(Beginning of Information given)

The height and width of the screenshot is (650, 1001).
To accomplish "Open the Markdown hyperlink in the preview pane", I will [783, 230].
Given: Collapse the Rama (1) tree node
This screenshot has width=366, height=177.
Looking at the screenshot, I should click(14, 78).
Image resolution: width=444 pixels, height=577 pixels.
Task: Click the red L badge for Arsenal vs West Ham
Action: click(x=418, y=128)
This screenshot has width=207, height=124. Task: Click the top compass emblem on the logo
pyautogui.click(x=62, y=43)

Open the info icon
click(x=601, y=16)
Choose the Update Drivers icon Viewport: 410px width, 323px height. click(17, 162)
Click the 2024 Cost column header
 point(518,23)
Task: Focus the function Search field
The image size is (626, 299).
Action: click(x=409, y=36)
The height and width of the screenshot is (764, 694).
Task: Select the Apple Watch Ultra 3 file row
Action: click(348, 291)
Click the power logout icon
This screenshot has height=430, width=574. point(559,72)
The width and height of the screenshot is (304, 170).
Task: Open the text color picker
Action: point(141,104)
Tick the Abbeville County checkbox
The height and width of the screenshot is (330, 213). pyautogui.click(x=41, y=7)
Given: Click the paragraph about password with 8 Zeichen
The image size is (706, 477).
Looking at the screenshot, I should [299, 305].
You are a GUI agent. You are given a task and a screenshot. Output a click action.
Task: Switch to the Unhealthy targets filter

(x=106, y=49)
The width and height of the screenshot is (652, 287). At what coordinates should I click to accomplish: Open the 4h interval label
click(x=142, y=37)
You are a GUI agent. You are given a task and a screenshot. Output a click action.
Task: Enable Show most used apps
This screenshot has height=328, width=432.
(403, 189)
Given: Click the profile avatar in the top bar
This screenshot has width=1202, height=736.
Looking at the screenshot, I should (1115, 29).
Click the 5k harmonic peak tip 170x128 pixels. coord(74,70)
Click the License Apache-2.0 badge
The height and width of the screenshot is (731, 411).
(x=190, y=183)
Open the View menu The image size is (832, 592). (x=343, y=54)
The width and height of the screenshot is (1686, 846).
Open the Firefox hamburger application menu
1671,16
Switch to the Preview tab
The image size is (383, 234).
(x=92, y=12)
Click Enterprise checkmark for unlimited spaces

(End of Information given)

Directions for this task:
Please copy each entry. Leave nothing out.

Reply:
The height and width of the screenshot is (650, 1001).
To accomplish "Open the Markdown hyperlink in the preview pane", I will [783, 230].
Given: Collapse the Rama (1) tree node
This screenshot has width=366, height=177.
Looking at the screenshot, I should click(14, 78).
Image resolution: width=444 pixels, height=577 pixels.
Task: Click the red L badge for Arsenal vs West Ham
Action: click(x=418, y=128)
This screenshot has width=207, height=124. Task: Click the top compass emblem on the logo
pyautogui.click(x=62, y=43)

Open the info icon
click(x=601, y=16)
Choose the Update Drivers icon Viewport: 410px width, 323px height. click(17, 162)
Click the 2024 Cost column header
 point(518,23)
Task: Focus the function Search field
The image size is (626, 299).
Action: click(x=409, y=36)
The height and width of the screenshot is (764, 694).
Task: Select the Apple Watch Ultra 3 file row
Action: click(348, 291)
Click the power logout icon
This screenshot has height=430, width=574. point(559,72)
The width and height of the screenshot is (304, 170).
Task: Open the text color picker
Action: point(141,104)
Tick the Abbeville County checkbox
The height and width of the screenshot is (330, 213). pyautogui.click(x=41, y=7)
Given: Click the paragraph about password with 8 Zeichen
The image size is (706, 477).
Looking at the screenshot, I should [299, 305].
You are a GUI agent. You are given a task and a screenshot. Output a click action.
Task: Switch to the Unhealthy targets filter

(x=106, y=49)
The width and height of the screenshot is (652, 287). At what coordinates should I click to accomplish: Open the 4h interval label
click(x=142, y=37)
You are a GUI agent. You are given a task and a screenshot. Output a click action.
Task: Enable Show most used apps
This screenshot has height=328, width=432.
(403, 189)
Given: Click the profile avatar in the top bar
This screenshot has width=1202, height=736.
Looking at the screenshot, I should (1115, 29).
Click the 5k harmonic peak tip 170x128 pixels. coord(74,70)
Click the License Apache-2.0 badge
The height and width of the screenshot is (731, 411).
(x=190, y=183)
Open the View menu The image size is (832, 592). (x=343, y=54)
The width and height of the screenshot is (1686, 846).
Open the Firefox hamburger application menu
1671,16
Switch to the Preview tab
The image size is (383, 234).
(x=92, y=12)
Click Enterprise checkmark for unlimited spaces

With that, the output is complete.